Having seen how such a thing that may seem very hard can turn into something quite doable, if only you just start doing it, and also knowing how much I actually like doing it, I think you can definitely expect me to do a similar trip again. I don’t know when, I don’t know where, and I don’t know what or how. Maybe through Africa, or finally get across the Atlantic, who knows. We’ll see.

  • 21 September 2009 - 15:07

    Laurens:

    Eindelijk...
    Goed gedaan!

  • 21 September 2009 - 15:13

    Gerben Nap:

    foto's volgen...

  • 21 September 2009 - 16:01

    Guido Terra-Bleeker:

    Hi Gerben,

    great experience!
    Now enjoy Xianmen!
    And I hope you will "start doing" a lot more things that you set your mind to in the near and far future!

  • 21 September 2009 - 16:46

    Oma Riet:

    Hallo Kleinzoon,ik ben blij dat je er heelhuids gekomen bent ,je opa zou trots zijn op je doorzettingsvermogen,ik ook natuurlijk.Nu aan de studie!! Kus,oma.

  • 21 September 2009 - 16:47

    Ome Ko:

    Je bent trouwens ook beter geworden in schrijven gedurende deze trip :-) maar wees niet bang, afrika of de grote sloot zouden nog wel degelijk iets toe kunnen voegen :p
    Veel plezier daar!

  • 21 September 2009 - 17:52

    Simona:

    Well done!!! =)
    I remember i didn't believe you when you said you're hitchhiking to china.
    But next time i'll know you're for serious =))
    Really looking forward to read your Africa diary!! :P
    Glad you did not have enough of hitchhiking after this summer =)
    Enjoy China!!

  • 21 September 2009 - 19:15

    Claudia:

    Ni hao!

    Wat een geweldige reis dude. Op papier klinkt het al fantastisch, laat staan hoe het in real life zou zijn :) ik wens je nog veel inspirerende ervaringen toe. Veel plezier daar!

    Zaijian :p

  • 21 September 2009 - 19:45

    Zosia:

    Geweldig! Je hebt het gewoon gehaald! :D
    Ik vond het prachtig je reisverhalen te lezen en heel veel plezier nog in Xiamen. Maar dat lukt wel volgens mij :)
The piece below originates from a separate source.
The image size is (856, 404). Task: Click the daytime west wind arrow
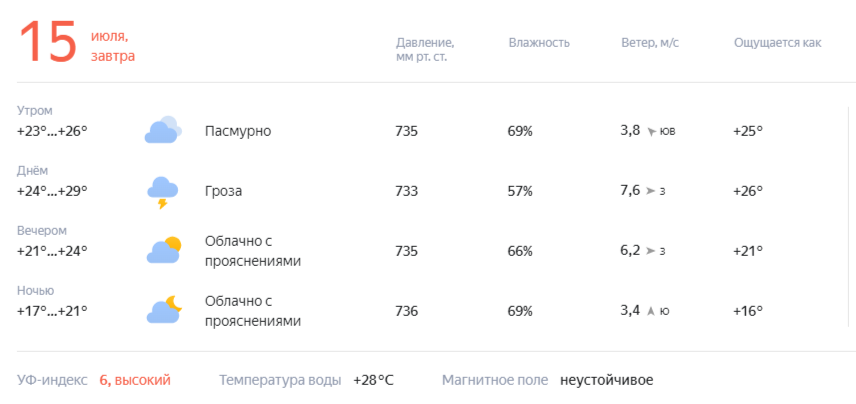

  • 21 September 2009 - 20:33

    Pap:

    wat een verhaal man! lang en lekker om te lezen. tot gauw.

  • 21 September 2009 - 21:25

    Henk En Anneke:

    Gerben gefeliciteerd, en nu sterkte met het studeren

  • 22 September 2009 - 06:47

    Phil Limonard:

    Hoi Gerben,
    Je hebt het toch maar gedaan!
    Ook je nabeschouwing vond ik zeer inspirerend.
    Bedankt voor je verslag en succes met je stage in Xiamen.

  • 22 September 2009 - 10:06

    Rok:

    Hey Gerben!

    Glad to hear you made it to your destination and really enjoyed whole way, as we enjoyed reading about your advantures.

    Wish you all best in your studies and lots of asome time in China.

  • 24 September 2009 - 19:53

    Mieke:

    One word:

    wow :)

    good luck with the studies!

  • 25 September 2009 - 18:09

    Noortje:

    Hey Gerben,
    Wat een verhaal, ik heb echt van iedere regel genoten! Het klopt dat je maar gewoon in beweging moet zien te komen, en dan kom je waar je maar wilt; van een afstand lijkt het dan heel moeilijk. Dat wil niet zeggen dat ik denk dat iedereen dit zomaar kan, en qua talen en ervaring heb je natuurlijk wel een kleine voorsprong.
    En jaloers dat k op je ben! Kashgar! Al die landen! Al die geweldige mensen! Pff, er zit maar één optie op: ik moet ook!
    Trouwens, toen je met die twee meisjes rondliep, zal iedereen ook wel gedacht hebben dat dat je twee vrouwen waren... Respect alom, hehe :)
    En waag het niet om nu op je luie krent te gaan zitten en compleet vast te roesten! De weekenden in Xiamen zijn echt te sloom (okay, dat is personal taste) om er niet regelmatig op uit te trekken, en ik las op Anne's site dat jullie ook wel af en toe maandag af krijgen.. Nog meer redenen nodig?! Wat je ook gaat doen: geniet ervan, en niet meer zo lang je verhalen en foto's achterhouden!